Die Gemeinden Alt- und Neudörnfeld liegen etwa 2,5km südöstlich von Blankenhain entfernt.
Die Ortschaften zählen zu den ältesten Orten der Einheitsgemeinde Blankenhain, sie wurden im Jahre 860 erstmalig erwähnt. Die beiden Ortsteile Altdörnfeld und Neudörnfeld liegen nur etwa einen Kilometer voneinander entfernt. Dörnfeld war eine keltische Siedlung die auch den alten Namen "Thurnifeld" führte, was etwa Dürren = kleines Haus, auch Berg, Wald also "Kleinhausfelden" bedeutet. Der Name "Thurnifeld" bedeutet aber auch "Feld mit Dornenbüschen". Diese frühe Erwähnung ist allerdings bei den relativ ungünstigen Bodenverhältnissen erstaunlich, doch wird auch Rottdorf zur selben Zeit genannt. Dem frühmittelalterlichen grundherrlichen Besitz Fuldas folgte im 12.Jahrhundert der Besitz des Grafen Wichmann und des von ihm gegründeten Klosters Kaltenborn bei Sangerhausen. Seit dem 13.Jahrhundert ist auch der Besitz der Grafen von Weimar-Orlamünde nachweisbar.

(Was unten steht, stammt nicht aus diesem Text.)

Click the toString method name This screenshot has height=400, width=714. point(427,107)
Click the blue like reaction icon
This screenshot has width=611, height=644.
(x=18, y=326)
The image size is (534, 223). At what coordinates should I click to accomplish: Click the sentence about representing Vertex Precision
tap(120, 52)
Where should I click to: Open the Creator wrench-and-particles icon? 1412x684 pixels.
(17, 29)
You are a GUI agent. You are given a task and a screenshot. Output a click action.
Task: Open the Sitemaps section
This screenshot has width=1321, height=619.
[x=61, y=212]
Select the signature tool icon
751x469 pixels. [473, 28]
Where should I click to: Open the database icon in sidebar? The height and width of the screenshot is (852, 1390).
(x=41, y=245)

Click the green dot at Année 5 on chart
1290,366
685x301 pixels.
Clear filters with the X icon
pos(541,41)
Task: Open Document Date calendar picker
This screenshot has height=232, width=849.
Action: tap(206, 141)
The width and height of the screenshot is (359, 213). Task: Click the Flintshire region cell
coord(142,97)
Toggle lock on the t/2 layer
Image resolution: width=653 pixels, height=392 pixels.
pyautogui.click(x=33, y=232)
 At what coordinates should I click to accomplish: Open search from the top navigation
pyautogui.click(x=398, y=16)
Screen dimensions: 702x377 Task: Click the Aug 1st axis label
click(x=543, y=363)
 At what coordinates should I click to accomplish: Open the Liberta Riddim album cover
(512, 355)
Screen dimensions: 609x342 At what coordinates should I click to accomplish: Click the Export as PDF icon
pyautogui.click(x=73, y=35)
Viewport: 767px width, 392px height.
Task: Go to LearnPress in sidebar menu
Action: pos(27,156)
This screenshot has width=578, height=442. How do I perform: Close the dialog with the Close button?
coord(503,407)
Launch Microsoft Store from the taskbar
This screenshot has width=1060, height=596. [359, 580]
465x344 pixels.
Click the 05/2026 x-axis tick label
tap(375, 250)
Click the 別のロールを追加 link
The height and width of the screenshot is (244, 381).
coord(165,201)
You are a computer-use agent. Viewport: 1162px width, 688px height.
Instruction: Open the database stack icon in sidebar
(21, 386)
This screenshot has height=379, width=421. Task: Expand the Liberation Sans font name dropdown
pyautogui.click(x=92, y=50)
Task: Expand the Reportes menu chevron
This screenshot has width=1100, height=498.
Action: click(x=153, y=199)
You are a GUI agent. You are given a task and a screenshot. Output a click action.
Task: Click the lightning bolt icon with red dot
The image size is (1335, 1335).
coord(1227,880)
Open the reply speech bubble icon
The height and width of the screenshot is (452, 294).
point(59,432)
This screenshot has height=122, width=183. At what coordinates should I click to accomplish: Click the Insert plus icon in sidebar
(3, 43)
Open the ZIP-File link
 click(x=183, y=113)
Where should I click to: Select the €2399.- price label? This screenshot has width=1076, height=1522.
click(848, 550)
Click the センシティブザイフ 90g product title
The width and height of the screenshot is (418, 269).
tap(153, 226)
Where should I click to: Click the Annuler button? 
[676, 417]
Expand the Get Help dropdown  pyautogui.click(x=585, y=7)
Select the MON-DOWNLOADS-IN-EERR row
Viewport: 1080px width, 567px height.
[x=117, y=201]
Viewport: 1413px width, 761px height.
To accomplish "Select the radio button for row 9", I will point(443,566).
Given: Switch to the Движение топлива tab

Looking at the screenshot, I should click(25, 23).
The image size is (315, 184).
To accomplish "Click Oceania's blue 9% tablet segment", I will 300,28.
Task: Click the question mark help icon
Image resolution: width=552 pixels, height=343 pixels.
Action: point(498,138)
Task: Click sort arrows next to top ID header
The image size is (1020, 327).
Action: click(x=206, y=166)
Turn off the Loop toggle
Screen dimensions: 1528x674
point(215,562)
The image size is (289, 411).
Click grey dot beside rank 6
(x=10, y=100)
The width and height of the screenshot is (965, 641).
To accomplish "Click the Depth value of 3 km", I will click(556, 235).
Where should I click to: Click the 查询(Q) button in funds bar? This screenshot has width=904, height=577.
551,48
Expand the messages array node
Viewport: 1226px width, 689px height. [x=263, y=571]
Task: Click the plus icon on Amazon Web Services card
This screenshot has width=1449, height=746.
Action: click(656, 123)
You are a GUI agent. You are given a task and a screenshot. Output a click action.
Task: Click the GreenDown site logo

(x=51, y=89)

Das kleinere und jüngere Neudörnfeld wurde erstmals 1120 in der Urkunde des Bischofs Reinhard von Halberstadt genannt. Neudörnfeld wurde früher als Klein- oder Wenigendörnfeld bezeichnet und ist von slawischen Ursprung. Es war schon 1486 wüst, als Altdörnfeld aus 10 Bauernstellen bestand. Beide Orte gehörten zur Herrschaft Blankenhain, nachdem sich der Besitz der Herren von Blankenhain durchgesetzt hatte.
In Neudörnfeld wurde 1523 eine Schäferei und 1730 ein Freigut erwähnt, um das sich noch im 18.Jahrhundert die heutige Siedlung bildete. Beide Orte bildeten seit 1850 eine Gemeinde, zunächst unter dem Namen Altdörnfeld, seit 1880 Altdörnfeld mit Neudörnfeld, ... und seit 1952 mit der heutigen Bezeichnung Alt- und Neudörnfeld. Beide Orte lebten ausschließlich von der Landwirtschaft, die hier hauptsächlich in großbäuerlichen Gehöften betrieben wurde. Doch war Großgrundbesitz nicht vorhanden.
Im 19.Jahrhundert wurde gute Bienenzucht betrieben. Im Ort waren in den Jahren 1802 2 und 1858 1 Handwerksbetrieb ansässig. Später war 1884 und im 20.Jahrhundert kein Handwerker mehr tätig. Eine Dorfschenke war vorhanden.

Erhebliche Zerstörungen traten im Dreißigjährigen Krieg auf, so daß zum Kriegsende nur 13 Prozent der Flur bewirtschaftet werden konnte. Im Jahre 1816 herrschte starker Typhus, dem ein Großteil der Bevölkerung erlag.
Die Kirche ist ein Barockbau mit einer Orgel aus dem 18.Jahrhundert. Sie war Filial von Blankenhain.
Ein altes Ortssiegel zeigt Ähren und das heutige eine Eiche.